I've spent my career studying political education and ideological formation. These numbers don't surprise me. They worry me. And they should worry every conservative who has been assuming that the appeal of free markets is self-evident.

Nothing is self-evident. Everything has to be taught. The failure to teach it is how you get a generation that views democratic socialism as an attractive alternative to a system they've been told is rigged against them.

What People Think Socialism Means

Here's the thing that polling on socialism almost never captures: most Americans who express positive views of socialism are not thinking about Venezuela. They're not thinking about the Soviet Union's grain quotas or Cuba's political prisoners or the bread lines in 1970s Poland. They're thinking about Denmark. They're thinking about free college and Medicare for All and Amazon not being allowed to pay its warehouse workers $15 an hour while Jeff Bezos owns a yacht the size of a destroyer.

That's not socialism in any rigorous historical sense. It's social democracy — a market economy with a strong welfare state and aggressive redistribution. Genuine socialism means state ownership of the means of production, the abolition of private property in capital goods, and centralized economic planning. Show Americans that definition and ask if they want it, and the numbers look very different.

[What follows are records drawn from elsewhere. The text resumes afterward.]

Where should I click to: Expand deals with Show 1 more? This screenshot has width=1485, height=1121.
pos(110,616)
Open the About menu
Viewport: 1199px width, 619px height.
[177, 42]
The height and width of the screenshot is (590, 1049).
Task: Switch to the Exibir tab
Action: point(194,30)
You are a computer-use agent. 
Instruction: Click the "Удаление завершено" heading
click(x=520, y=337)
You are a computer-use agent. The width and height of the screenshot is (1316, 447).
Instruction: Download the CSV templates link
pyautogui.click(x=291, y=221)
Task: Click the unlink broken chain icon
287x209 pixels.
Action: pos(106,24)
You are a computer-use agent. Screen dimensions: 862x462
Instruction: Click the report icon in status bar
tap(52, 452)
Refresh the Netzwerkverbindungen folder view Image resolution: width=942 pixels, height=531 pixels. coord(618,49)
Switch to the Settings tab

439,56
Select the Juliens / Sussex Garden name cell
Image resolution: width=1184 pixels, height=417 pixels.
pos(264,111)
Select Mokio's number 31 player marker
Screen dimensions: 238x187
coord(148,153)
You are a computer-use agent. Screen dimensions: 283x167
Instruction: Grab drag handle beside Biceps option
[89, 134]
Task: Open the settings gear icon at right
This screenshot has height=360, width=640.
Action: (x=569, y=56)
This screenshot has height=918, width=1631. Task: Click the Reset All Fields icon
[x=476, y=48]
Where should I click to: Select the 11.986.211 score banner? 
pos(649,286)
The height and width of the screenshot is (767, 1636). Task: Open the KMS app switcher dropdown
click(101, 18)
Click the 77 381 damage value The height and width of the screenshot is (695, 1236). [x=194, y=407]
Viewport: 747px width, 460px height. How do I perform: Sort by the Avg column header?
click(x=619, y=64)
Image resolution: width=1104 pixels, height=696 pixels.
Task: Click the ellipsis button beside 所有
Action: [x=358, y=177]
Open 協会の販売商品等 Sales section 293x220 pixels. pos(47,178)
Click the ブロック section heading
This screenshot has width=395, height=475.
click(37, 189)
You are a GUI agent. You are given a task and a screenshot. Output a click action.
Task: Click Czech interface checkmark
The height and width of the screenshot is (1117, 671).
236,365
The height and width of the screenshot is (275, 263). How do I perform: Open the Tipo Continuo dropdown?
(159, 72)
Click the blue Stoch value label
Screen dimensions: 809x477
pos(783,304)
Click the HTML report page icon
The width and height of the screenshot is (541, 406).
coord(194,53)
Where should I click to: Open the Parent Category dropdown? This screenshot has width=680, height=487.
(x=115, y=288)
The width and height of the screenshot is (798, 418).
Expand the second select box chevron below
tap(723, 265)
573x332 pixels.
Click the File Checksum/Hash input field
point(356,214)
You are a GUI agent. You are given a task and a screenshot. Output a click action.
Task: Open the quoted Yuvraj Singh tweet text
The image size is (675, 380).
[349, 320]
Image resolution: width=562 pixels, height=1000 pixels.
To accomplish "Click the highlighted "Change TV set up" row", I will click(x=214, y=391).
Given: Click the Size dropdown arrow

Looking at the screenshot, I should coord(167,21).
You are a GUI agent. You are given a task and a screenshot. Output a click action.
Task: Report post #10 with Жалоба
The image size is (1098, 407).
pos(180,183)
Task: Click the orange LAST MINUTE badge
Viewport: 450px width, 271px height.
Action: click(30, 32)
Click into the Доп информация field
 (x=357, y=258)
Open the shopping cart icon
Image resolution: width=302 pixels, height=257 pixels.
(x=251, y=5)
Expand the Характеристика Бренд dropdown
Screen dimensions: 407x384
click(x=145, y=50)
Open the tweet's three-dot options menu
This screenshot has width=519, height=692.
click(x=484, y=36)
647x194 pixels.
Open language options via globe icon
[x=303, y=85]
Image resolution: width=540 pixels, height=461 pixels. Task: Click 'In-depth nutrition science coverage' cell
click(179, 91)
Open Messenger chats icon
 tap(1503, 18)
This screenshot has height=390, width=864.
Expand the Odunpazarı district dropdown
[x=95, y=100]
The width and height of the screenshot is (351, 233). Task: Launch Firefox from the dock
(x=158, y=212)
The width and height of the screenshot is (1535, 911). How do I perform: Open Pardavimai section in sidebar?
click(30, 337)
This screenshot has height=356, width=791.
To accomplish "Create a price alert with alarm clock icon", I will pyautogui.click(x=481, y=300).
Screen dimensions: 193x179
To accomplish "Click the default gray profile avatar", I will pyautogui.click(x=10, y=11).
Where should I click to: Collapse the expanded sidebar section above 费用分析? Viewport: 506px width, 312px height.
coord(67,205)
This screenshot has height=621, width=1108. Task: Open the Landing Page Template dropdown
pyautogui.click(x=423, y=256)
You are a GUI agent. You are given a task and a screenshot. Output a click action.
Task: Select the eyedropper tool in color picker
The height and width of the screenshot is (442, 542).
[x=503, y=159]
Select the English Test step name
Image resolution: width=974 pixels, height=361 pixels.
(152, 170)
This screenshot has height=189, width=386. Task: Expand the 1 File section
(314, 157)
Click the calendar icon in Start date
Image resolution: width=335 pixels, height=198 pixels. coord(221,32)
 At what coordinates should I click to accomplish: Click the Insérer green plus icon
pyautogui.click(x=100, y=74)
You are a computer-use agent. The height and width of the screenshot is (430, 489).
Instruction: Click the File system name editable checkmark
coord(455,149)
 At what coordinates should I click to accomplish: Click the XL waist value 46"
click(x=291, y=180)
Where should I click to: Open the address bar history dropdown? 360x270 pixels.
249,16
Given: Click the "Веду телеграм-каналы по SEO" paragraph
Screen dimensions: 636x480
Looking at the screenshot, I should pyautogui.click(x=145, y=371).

But that sleight of hand matters strategically. When a 24-year-old says she supports socialism, she means she wants healthcare to work like it does in Germany or Canada. When Bernie Sanders says he's a democratic socialist, he means something that his Nordic counterparts would find quite radical. The ambiguity is doing a lot of work — and conservatives have been losing the semantic battle for 20 years by failing to define terms.

I'm from Lagos originally. I watched what state control of the Nigerian oil sector actually produced. Corruption. Inefficiency. A resource curse that enriched elites and impoverished a nation that should have been wealthy. Socialism in practice — not the Scandinavian fantasy version, but the real version that has been tried across Africa, Latin America, and Eastern Europe — produces that outcome with remarkable consistency. The poll numbers reflect a failure to communicate that history, not a genuine ideological shift toward central planning.

Why the Appeal Is Real and Must Be Taken Seriously

Dismissing the polling as ignorance or propaganda is both factually wrong and strategically catastrophic. The conditions producing socialist appeal are real conditions in real American lives.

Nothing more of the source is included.